Book Review: Scarlet, by Marissa Meyer
Sequels are tricky things. It seems that they either surpass the predecessor or fall woefully short. They are either Empire Strikes Back or Grease 2; there’s very little in between. With the second book of the Lunar Chronicles, however, Marissa Meyer may have found that middle ground. While I don’t think this installment quite rises to the level of Cinder, it doesn’t fall that far short either.
My biggest complaint (which I will start with, despite the admonitions of writing workshops everywhere) is that Meyer took a step back with her main character. Scarlet Benoit, our futuristic Red Riding Hood, is well-developed but far too reactionary for my tastes. She is high-strung, emotional, and pushed into action by the actions of those around her. Rather than decide her own fate, her choices come as a result of external events, not internal motivations.

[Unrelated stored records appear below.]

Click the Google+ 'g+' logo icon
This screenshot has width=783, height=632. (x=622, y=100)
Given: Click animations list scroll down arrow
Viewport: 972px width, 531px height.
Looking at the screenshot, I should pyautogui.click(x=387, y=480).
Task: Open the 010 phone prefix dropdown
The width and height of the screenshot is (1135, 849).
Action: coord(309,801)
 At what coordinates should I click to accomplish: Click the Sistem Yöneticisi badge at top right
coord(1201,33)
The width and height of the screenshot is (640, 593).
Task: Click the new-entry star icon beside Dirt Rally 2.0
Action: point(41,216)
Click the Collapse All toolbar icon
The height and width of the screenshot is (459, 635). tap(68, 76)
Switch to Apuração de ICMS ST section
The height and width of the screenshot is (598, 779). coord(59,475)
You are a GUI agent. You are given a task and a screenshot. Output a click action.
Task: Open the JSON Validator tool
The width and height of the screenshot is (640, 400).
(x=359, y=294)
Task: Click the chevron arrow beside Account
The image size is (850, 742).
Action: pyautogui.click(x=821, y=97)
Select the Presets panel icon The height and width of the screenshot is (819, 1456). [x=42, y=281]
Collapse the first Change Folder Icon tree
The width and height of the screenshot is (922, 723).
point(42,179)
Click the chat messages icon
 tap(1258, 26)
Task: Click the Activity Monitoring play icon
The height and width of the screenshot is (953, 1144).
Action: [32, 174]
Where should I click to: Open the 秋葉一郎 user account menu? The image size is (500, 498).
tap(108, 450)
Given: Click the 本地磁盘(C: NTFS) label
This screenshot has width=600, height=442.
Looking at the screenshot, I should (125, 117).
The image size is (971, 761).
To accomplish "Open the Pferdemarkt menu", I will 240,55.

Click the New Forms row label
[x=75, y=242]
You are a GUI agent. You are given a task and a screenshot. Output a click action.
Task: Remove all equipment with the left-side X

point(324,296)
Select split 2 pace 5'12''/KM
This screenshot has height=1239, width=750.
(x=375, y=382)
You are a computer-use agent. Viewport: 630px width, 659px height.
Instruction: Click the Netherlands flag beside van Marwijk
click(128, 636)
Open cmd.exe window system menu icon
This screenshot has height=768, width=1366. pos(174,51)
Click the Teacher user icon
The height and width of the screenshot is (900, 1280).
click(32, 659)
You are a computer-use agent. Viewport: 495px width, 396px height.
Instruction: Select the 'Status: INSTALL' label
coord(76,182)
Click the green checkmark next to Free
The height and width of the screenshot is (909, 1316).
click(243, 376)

In this, she felt entirely too much like Katniss/Bella Swan for my tastes. The later comparison was not helped, I should note, when she falls for her “wolf.”
Scarlet’s passivity is only heightened by Cinder’s presence in the book. Most of the plot revolves around Scarlet’s search for her missing grandmother, but the reader also gets updates on Cinder’s escape from prison. In these chapters, when Cinder’s driving, more dominant personality is on display, the reader becomes that much more aware of Scarlet’s weakness. I realize that Meyer couldn’t very well create two identical lead characters, but I just wish Scarlet could have made more choices of her own volition. She shows suggestions of a spine towards the end of the book, but even then, she is still responding rather than leading.
Despite the fact that her name is not on the front cover, Cinder is by far the best part of the story. Rather than hem and haw over the [MAJOR, BUT KIND OF OBVIOUS, SPOILER FROM THE END OF BOOK 1 REDACTED], she breaks out of prison, finds herself a Han Solo-esque sidekick who is a pretty enjoyable addition, and soon escapes the Eastern Commonwealth aboard a stolen spaceship. She no longer whines or gives in to self-doubt, but instead seeks answers to the questions of her identity and future actions. I found those times when Cinder took center stage a welcome relief from Scarlet’s occasional mewling confusion.
A word on the audiobook version here. Rebecca Soler did a passable job reading the book for Macmillan Audio, but I do think this one would have been better in print. While many of her voices were quite good, her French accent came and went, and her reading of most action scenes was downright dull. Where I wanted more pace, she usually slowed, making for a sometimes frustrating experience.
All in all, this book was less successful for me than Cinder. Neither the story nor the characters stood as strongly on their own merits. There was, however, enough of the Cinder/Kai/Queen Levana conflict to keep my interest above water. With the third book already out, I am optimistic of a rebound, although I hope Meyer is not being pressured to write faster than she otherwise would have. The rush to publish is, I think, bringing about the demise of many a promising YA series.